До Вислы доскакали быстро, поменяв лошадей у знакомых Явкута. Река разливалась широко, куда там Олкоге. Низменные берега были безлесны, одна трава кругом, да кусты.
Олег вывел коня на берег Эстмере, Свежего залива, как называли вислинское устье, и остановился. О, боги! Он добрался до Виндланда! Вон он, берег земель вендских, за рекою тянется!
– Последний рывок, да? – пробормотал Пончик.
– Последний… – выдохнул Олег.
– Ой, смотри! Там корабль!
Олег пригляделся. Невдалеке, где море встречалось с рекою, стояла рыбацкая деревушка, а у пристани покачивалась лодья.
– Поскакали! – крикнул Явкут и пришпорил коня.
Кирбайдо, Олег и Пончик бросились следом за ним.
Вблизи оказалось, что о причал трется не лодья, а купеческий кнорр – более развалистый, чем снекка или скедия, и попузатее боевых лодий. Веслами на кнорре гребли только с носа и кормы, средняя часть была отдана грузу.
Олег спрыгнул с коня и подошел к качавшемуся борту. На него оглянулись рабы, прикованные к веслам. Одетые в Драное и грязное, гребцы сидели на скамьях, сутуля спины, и чесали мозоли на лодыжках, натертые кандалами. Ни викинги, ни варяги не позволяли трэлям грести на своих лодьях, но купцы – иное дело.
– Где хозяин? – резко спросил Олег.
С тюков поднялся меланхоличный малый, жующий кусок сала. Утерев жирные губы, он спокойно ответил:
– Ну я.
– По-русски понимаешь?
– Не разучился еще… – пожал плечами купец.
– Нам нужно в Старигард! Мне и ему! – Олег показал на Пончика. – Мы заплатим золотом!
– Да я и так иду туда, залезайте, всегда рад пассажирам!
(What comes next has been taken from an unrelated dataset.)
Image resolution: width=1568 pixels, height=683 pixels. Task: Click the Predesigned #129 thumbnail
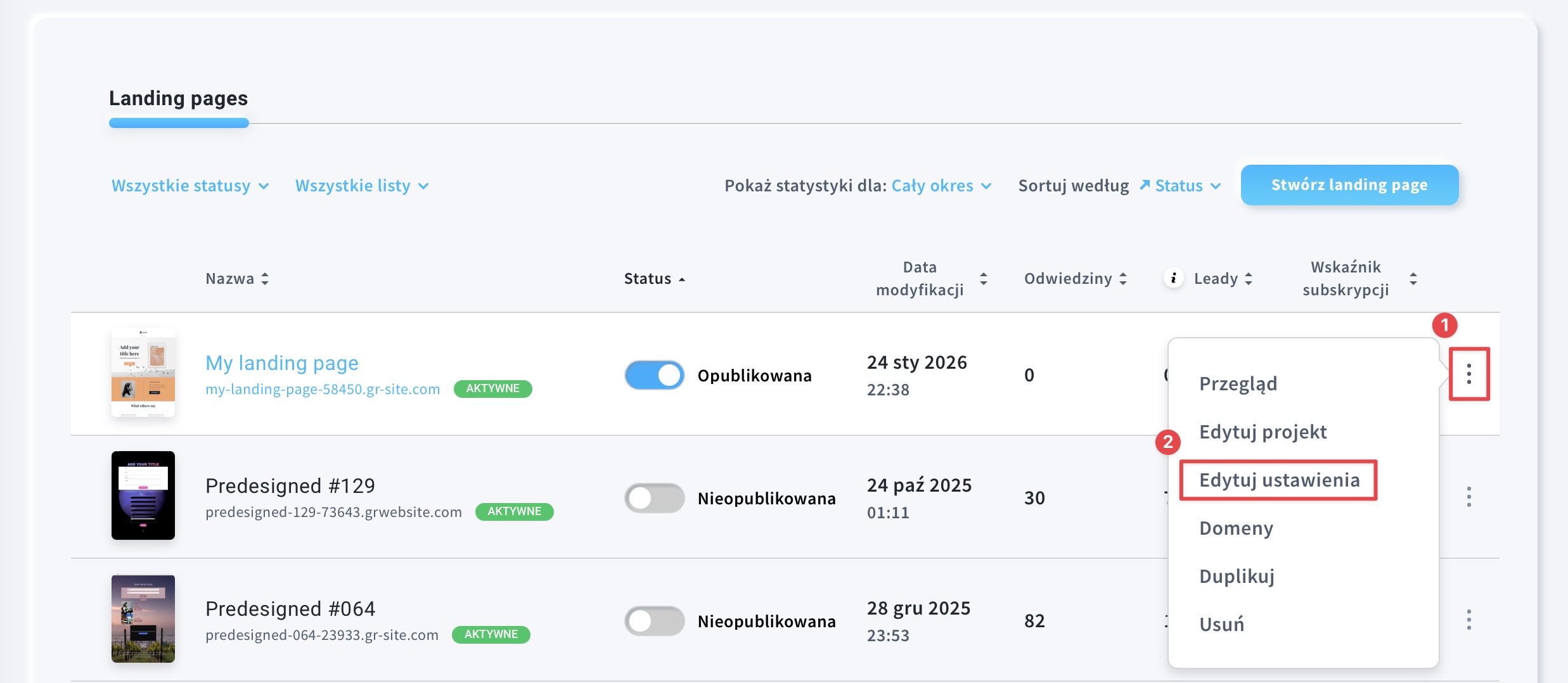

Люди называют меня Удо, сыном Онева, меня все знают.
Олег передал поводья коня Явкуту и перебрался через борт. Следом перелез Пончик.
– Доброго пути! – крикнул Кирбайдо, вскидывая руку.
– И вам! – ответил Олег.
– А скоро отплываем? – поинтересовался Пончев.
– Вона, – показал купец шматом сала на грязную харчевню, из дверей которой выходило с десяток изрядно набравшихся мужиков. Следом вышли еще трое. – Как погрузятся, так и тронемся…
Пьяный экипаж, осилив сходни, тут же пристроился отсыпаться. Худой парень в обносках, поглядывая на пьяных с неприязнью, быстренько отвязал причальные канаты и запрыгнул обратно на палубу. Ветер дул с моря, поэтому Удо, сын Онева надавал пинков рабам, побуждая тех к действию. Гребцы, вжимая головы в плечи, ухватились за рукоятки весел.
Покачиваясь на мелкой волне, кнорр выполз в Эстмере, и на скрип уключин наложились пронзительные крики чаек. «Последний рывок…» – вспомнил Олег и широко, от души улыбнулся.